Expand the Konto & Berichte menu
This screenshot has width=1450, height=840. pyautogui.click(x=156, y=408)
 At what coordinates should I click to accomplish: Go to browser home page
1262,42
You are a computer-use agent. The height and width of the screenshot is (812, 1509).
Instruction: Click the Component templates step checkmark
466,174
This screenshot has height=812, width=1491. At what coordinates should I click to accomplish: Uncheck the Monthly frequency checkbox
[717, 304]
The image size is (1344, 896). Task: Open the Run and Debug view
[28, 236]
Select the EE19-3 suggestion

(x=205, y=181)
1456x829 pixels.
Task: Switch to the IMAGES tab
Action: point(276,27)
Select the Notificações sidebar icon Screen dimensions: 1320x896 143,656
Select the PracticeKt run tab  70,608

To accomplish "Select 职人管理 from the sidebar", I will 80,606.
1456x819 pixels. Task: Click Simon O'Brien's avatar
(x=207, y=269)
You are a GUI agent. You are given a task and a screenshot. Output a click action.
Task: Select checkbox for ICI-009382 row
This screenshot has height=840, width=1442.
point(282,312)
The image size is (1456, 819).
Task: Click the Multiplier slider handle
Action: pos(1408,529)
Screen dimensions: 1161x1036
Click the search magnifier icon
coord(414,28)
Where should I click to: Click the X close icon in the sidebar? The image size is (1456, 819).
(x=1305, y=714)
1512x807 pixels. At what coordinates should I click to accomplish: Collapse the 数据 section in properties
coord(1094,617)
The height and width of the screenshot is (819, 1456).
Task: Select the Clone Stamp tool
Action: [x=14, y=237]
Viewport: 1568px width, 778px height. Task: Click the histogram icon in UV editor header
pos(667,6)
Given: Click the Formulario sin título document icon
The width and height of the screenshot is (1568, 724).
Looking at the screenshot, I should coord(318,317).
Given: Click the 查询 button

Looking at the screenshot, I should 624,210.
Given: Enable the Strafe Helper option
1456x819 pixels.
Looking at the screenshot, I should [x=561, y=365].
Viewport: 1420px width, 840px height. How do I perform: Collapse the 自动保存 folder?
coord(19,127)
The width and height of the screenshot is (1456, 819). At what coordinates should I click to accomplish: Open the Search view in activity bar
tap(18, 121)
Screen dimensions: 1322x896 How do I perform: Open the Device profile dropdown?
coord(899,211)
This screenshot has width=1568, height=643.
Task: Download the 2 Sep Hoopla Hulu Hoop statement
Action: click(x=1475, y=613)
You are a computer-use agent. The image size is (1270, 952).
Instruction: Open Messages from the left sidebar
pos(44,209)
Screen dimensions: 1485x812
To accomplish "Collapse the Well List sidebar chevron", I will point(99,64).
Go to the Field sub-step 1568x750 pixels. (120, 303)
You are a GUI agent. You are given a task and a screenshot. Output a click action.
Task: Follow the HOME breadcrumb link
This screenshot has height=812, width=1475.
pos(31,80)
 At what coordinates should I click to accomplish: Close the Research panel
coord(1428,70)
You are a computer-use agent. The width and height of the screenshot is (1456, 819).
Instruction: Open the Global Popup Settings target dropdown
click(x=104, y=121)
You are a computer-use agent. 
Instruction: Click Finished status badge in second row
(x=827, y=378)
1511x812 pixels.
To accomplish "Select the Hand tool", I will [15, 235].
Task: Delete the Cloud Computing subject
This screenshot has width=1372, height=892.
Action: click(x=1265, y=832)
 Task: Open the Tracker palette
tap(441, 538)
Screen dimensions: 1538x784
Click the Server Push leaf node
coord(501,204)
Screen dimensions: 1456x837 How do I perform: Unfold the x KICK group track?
-*-*-
The word "will" occurs on some lines of the entries. Work out how many such lines there are and reply with the number alone.

▸ **WRITTEN RESPONSE**: 3